Almost every animal and plant on the planet has a circadian clock, even those that live in the depths of the sea and deep underground in caves.

The presence of clocks in almost all life-forms implies that it is a helpful or advantageous characteristic, an evolutionary adaptation, serving to improve the fitness of the organism. This argument makes apparent sense but, without testable hypotheses, has little to support it.

Two main hypotheses have been formed to explain the evolutionary benefit of having a circadian clock. The first is known as the External Synchronisation hypothesis – that the benefit to the circadian clock lies in being coordinated with the external environment, for example, the predictable daily change in light and dark that we call day and night. The second is the Internal Synchronisation hypothesis – here the clock benefits an organism by allowing it organise physiological processes in time in order to avoid conflict between incompatible processes, for example separating the process of photosynthesis from that of nitrogen fixation in the case heterocystous cyanobacteria.
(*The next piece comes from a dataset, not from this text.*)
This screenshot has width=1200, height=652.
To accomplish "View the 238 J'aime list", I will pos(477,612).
These two hypotheses aren’t mutually exclusive. The internal synchronisation hypothesis doesn’t necessarily require a 24 hour clock; plenty of other periods would suit. But, timing pressure placed on an animal from the external environment could force biological processes to fit within the 24 hour day, for example, the reactions for photosynthesis. These are only necessary in the day when it is light. But since nitrogen fixation and photosynthesis are incompatible, nitrogen fixation gets restricted to the night and internal organisation has been forced on an animal from external pressure. Once established, internal synchronisation could become independent of external pressures. Perhaps, in the origin of circadian timing systems, external synchronisation came first and internal synchronisation second, but now, either one serves as a selective advantage. So, though the two hypotheses propose reasons for selective advantage a circadian clock might give to an organism, and therefore why Clocks may have evolved in the first place, arguments are complicated as whether these are the original selective pressure that formed a circadian timing system.

How might we test which which hypothesis is most important today? One way is to look at animals that live in non-rhythmic environments, those that do not experience the regular and predictable cycle of day and night. These animals offer the chance to directly test the first, external synchrony, hypothesis, since in a non-rhythmic environment, there is no need to synchronise to an absent cycle. 
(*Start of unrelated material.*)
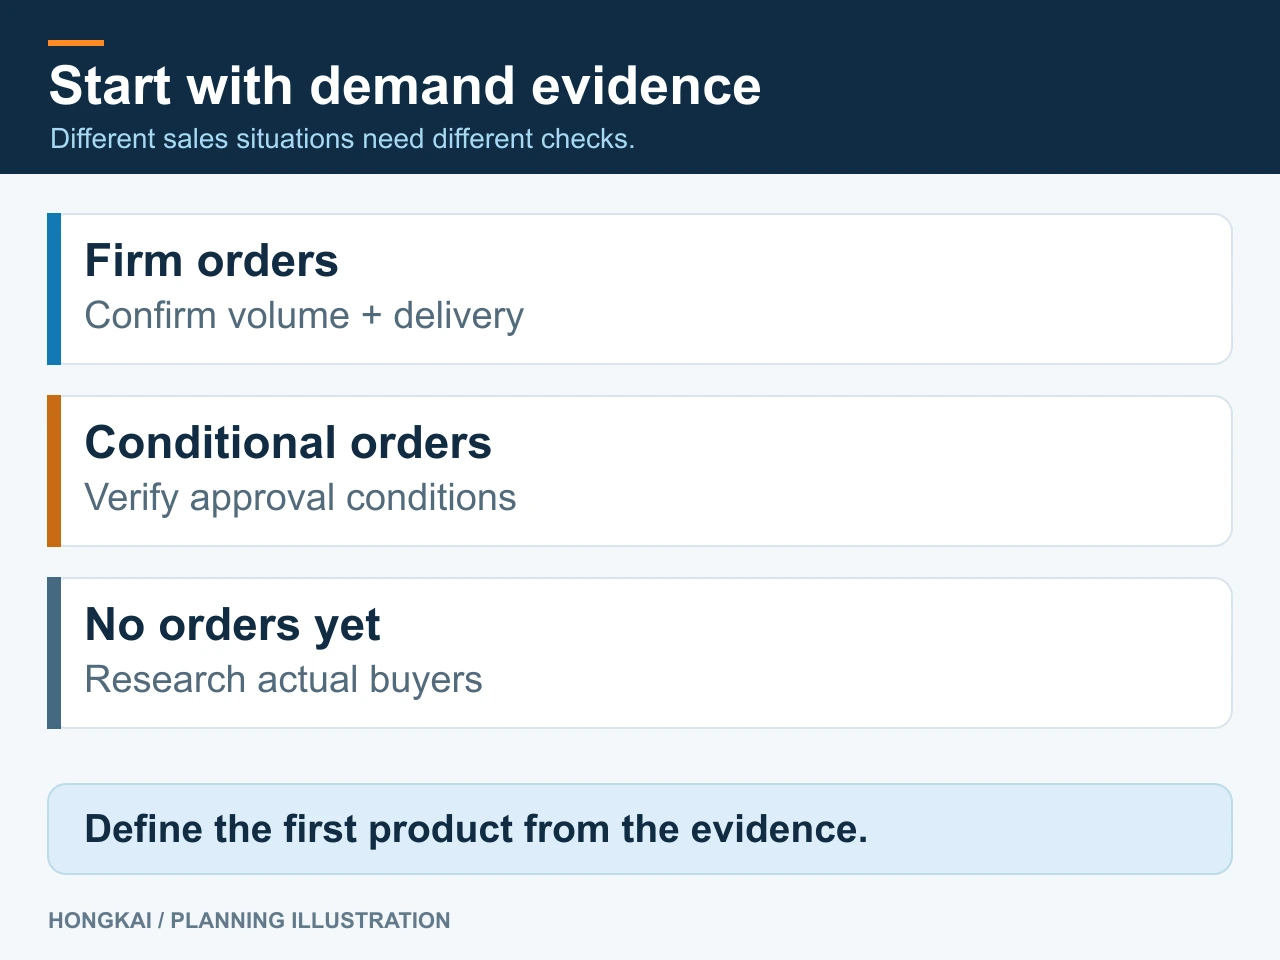Select the Firm orders card
The height and width of the screenshot is (960, 1280).
click(640, 289)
The deep sea and caves are two environments that fit this description. Interestingly, most studies on organisms that live there give at least some hints that circadian clocks are present and working even here. Although, there are many difficulties interpreting and comparing this research due to the various experimental conditions used, this general observation lends weight to the internal synchronisation hypothesis – in the absence of a no cycling external environment, a ticking clock must be being used for something else, and internal synchrony is the most obvious.
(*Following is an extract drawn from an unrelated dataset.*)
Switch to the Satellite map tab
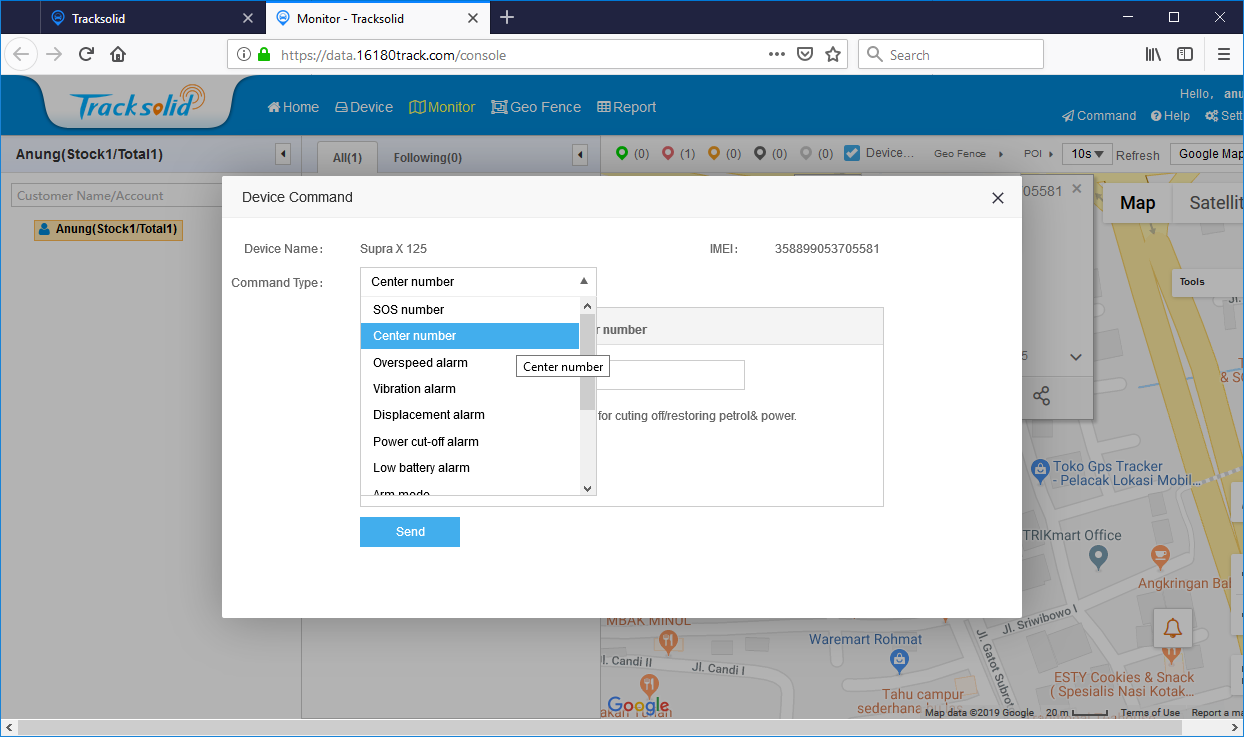 [1212, 202]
My PhD research looked at one organism that lives in the depths of caves and is highly adapted to life there: the Mexican blind cavefish, Astyanax mexicanus. This fish shows wonderful daily patterns of behaviour and gene expression, confirming that it has a functional circadian clock. It also shows some interesting quirks, which give some insight into why an animal that lives in the dark and has done so for tens to hundreds of thousands of years might keep a system that generates 24 hours rhythms in physiology and behaviour.